PROVIDED RECORDS:
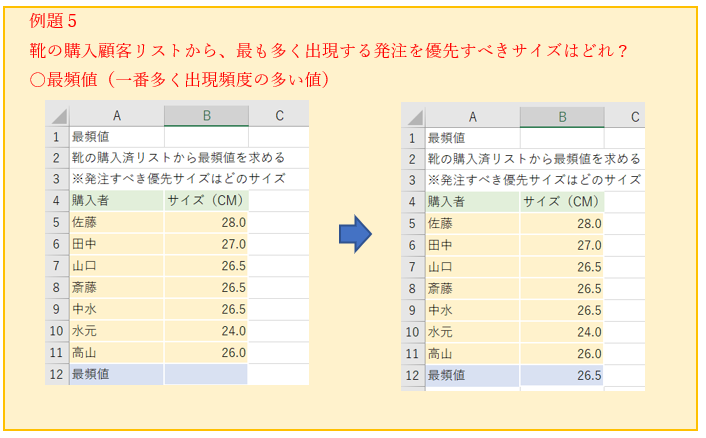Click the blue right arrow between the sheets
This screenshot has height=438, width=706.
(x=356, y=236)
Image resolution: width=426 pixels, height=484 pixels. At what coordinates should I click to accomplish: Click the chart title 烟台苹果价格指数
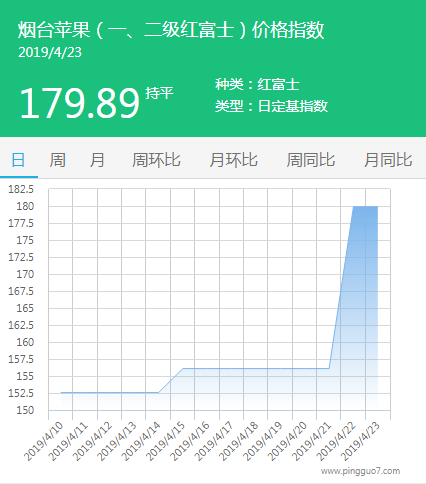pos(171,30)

DIRECTIONS: The copy should hold exactly the lines from the one containing "Image resolution: width=426" through the final line of the records above, both ends included, and no picture.

SOLUTION:
Image resolution: width=426 pixels, height=484 pixels. At what coordinates should I click to accomplish: Click the chart title 烟台苹果价格指数
pos(171,30)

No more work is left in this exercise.